Search engines are central to our everyday use of the internet - I must use a well-known search engine beginning with G at least a dozen times a day. But the search providers are displaying a worrying trend. Swept along by the enthusiasm for artificial intelligence, most have begun to display or offer an AI summary - in Google's case, this is the first thing you see at the top of the search results. And like all generative AI responses, it doesn't necessarily get it right.
This is quite easy to demonstrate if you make use of a query that pushes the boundary a little. I happened to be writing something about the BICEP2 telescope, located at the South Pole. So, interested to see how the AI would handle it, I asked 'Why was the BICEP2 telescope built at the South Pole?' This is quite a tricky question for an AI to handle - and Google's response demonstrated this powerfully. (The highlighting above was already there, it's not from me.)
It's certainly a good guess that you might locate a telescope at the South Pole because it's dark there, at least for six months of the year, with no light pollution. The problem is, though, that the (now replaced) BICEP2 was a radio/microwave telescope - and a lack of background signals in this part of the electromagnetic spectrum is not described as being dark.

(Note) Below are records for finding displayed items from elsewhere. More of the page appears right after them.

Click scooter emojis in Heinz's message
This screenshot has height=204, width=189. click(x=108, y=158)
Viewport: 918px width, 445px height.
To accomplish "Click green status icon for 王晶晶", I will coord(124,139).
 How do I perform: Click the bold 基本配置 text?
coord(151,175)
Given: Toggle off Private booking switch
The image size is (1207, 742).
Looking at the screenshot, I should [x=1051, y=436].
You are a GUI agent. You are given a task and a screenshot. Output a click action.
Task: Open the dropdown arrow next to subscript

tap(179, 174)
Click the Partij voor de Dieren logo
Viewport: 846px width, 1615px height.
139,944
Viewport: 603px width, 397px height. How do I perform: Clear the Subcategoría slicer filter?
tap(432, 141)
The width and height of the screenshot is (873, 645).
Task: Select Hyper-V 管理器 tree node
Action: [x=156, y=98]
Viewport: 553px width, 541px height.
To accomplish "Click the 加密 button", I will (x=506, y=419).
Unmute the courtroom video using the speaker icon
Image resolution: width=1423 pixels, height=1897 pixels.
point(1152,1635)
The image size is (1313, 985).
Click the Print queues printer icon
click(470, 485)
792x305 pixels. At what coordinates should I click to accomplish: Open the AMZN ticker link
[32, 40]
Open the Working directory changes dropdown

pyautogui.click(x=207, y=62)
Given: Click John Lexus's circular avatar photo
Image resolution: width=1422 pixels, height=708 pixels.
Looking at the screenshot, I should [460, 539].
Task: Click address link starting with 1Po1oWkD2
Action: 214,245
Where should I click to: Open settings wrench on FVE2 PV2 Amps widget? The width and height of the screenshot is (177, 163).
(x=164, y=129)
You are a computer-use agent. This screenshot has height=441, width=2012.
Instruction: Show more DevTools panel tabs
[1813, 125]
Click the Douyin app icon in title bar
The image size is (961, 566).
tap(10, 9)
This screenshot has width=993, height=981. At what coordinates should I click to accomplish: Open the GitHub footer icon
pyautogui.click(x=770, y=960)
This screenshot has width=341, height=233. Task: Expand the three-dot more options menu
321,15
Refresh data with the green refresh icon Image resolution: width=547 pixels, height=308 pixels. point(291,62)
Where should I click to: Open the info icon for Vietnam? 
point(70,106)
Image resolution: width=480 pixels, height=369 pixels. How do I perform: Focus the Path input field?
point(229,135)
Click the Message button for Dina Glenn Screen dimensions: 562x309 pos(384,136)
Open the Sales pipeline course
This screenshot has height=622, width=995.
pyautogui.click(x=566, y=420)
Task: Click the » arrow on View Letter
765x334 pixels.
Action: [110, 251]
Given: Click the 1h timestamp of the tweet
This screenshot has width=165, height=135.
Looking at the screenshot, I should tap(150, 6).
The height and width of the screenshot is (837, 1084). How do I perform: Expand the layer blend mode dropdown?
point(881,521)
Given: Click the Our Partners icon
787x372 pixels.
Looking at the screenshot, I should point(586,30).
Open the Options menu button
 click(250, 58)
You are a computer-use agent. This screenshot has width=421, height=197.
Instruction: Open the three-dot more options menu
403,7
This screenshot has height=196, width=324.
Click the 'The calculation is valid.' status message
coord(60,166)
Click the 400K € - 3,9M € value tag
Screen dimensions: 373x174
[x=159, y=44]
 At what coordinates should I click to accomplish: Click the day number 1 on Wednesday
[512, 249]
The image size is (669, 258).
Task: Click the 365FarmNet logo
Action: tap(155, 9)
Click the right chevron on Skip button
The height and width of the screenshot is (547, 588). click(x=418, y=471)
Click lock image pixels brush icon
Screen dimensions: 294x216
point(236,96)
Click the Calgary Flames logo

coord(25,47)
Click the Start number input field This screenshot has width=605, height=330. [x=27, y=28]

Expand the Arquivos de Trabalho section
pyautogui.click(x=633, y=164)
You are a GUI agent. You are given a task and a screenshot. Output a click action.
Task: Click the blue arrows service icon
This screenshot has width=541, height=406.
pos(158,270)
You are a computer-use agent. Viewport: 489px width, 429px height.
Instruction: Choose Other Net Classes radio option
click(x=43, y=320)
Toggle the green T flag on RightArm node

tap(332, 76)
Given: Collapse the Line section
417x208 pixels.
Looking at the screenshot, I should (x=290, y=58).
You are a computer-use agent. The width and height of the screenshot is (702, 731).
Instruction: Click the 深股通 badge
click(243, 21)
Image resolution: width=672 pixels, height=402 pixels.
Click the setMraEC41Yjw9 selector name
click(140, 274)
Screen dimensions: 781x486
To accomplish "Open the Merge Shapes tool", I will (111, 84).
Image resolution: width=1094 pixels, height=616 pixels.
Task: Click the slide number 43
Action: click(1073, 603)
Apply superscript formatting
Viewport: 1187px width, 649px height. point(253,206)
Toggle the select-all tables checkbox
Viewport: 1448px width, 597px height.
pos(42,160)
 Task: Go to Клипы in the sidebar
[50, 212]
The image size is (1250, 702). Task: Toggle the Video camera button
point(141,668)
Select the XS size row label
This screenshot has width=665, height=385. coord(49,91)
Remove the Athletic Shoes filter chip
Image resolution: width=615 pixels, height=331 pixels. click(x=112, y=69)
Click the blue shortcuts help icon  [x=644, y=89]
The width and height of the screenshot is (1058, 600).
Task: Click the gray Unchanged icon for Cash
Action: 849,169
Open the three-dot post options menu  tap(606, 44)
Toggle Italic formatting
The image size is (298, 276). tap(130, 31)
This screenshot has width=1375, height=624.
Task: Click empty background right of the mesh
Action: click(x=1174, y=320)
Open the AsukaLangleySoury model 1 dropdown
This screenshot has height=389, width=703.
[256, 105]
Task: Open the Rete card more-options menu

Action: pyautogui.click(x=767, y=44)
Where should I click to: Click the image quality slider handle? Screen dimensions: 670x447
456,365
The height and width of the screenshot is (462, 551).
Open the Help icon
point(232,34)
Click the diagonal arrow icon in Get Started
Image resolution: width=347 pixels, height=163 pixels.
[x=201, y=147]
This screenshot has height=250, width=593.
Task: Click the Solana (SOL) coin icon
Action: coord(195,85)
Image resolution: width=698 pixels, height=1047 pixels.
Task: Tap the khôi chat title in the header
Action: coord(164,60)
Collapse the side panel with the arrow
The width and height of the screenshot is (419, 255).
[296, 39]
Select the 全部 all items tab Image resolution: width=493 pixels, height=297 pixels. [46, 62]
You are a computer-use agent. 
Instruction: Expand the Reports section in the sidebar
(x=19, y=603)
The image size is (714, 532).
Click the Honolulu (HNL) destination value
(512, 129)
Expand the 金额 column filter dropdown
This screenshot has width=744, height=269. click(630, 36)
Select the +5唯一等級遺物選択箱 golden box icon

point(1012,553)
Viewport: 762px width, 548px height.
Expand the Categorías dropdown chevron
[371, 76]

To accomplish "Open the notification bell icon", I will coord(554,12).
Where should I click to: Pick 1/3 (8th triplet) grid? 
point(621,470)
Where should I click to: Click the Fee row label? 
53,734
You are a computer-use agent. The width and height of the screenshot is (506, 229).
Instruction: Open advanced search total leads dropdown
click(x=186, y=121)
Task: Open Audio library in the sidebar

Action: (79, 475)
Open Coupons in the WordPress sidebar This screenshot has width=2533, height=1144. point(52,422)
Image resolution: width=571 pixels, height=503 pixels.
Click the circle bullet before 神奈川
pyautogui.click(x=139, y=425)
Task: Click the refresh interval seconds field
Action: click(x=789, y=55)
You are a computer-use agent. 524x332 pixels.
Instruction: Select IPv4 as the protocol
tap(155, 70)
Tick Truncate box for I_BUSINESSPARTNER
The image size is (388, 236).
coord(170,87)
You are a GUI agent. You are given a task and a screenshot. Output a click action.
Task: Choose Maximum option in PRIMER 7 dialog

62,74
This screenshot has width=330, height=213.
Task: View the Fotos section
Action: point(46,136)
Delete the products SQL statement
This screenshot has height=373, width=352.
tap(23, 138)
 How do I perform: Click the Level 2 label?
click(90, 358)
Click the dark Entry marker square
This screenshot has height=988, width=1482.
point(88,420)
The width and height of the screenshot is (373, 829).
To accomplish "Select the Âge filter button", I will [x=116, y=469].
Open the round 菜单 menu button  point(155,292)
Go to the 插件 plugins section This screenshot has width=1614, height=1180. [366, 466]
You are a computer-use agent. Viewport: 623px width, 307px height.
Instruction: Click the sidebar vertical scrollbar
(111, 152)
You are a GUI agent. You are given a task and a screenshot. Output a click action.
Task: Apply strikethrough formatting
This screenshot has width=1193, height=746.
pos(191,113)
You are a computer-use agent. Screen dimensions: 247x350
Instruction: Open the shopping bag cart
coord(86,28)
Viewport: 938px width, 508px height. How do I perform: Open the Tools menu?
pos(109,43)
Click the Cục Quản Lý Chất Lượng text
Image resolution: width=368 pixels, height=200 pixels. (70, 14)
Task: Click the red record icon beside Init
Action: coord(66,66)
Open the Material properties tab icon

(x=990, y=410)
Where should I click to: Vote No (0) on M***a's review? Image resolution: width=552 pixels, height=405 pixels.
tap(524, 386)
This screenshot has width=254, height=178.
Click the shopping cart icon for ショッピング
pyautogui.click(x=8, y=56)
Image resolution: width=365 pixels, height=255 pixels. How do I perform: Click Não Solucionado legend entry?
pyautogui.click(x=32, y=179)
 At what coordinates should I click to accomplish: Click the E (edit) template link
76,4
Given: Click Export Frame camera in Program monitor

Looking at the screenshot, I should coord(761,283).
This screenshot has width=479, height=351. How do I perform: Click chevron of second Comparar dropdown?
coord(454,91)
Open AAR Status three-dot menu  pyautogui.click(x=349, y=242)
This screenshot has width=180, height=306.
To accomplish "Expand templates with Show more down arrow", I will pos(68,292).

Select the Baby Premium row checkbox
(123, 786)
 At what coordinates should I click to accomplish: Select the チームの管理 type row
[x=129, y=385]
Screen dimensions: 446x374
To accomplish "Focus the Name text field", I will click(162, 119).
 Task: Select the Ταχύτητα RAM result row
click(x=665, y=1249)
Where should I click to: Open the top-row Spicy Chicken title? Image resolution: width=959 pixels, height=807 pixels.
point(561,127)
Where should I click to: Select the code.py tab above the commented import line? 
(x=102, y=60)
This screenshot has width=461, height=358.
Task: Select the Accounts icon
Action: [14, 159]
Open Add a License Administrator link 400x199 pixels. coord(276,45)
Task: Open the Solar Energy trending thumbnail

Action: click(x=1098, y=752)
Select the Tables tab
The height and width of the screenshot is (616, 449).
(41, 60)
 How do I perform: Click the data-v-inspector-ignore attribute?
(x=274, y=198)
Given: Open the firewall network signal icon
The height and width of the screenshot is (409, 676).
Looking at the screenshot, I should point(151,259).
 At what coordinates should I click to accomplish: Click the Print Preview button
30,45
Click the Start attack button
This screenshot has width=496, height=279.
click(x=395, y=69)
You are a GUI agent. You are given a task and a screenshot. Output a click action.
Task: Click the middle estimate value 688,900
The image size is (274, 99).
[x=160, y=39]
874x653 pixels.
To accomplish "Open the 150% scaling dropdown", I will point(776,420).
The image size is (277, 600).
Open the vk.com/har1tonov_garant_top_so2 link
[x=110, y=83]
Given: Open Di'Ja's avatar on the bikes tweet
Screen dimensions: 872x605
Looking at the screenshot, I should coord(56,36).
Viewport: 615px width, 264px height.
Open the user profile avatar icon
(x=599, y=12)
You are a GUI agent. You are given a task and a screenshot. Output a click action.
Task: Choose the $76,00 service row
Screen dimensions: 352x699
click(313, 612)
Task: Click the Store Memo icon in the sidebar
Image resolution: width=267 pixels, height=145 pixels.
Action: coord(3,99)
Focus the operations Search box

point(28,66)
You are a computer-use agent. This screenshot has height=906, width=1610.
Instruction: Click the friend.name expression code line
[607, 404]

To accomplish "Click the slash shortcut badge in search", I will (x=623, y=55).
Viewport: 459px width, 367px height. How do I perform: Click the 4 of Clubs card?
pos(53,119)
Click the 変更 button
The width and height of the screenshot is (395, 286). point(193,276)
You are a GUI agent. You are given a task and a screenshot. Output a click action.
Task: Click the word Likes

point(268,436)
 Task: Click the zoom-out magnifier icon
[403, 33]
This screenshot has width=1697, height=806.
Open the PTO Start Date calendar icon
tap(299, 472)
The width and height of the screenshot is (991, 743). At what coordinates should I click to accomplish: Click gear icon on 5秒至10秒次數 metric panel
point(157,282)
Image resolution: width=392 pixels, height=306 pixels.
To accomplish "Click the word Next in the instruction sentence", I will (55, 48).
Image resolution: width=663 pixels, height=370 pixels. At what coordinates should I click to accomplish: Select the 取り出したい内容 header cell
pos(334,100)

But the real disaster in the confident result produced is that final sentence. The location did not help the telescope to detect primordial gravitational waves - admittedly they did announce that they had... but then they had to withdraw the claim within weeks when it turned out to be a result of polarisation from impact with dust. That final sentence is pure fiction.
Admittedly there is a small print warning that 'Generative AI is experimental' - but that isn't the same as saying that it can't be trusted (and anyway you only see it if you click a drop down to expand the original summary). By making the generative AI result the first thing you see - and let's face it, we're all lazy and often don't dig too far into a search result - there is a real danger that the software's potential for imaginings and hallucinations will be taken as an effective source of information. Surely that's not great?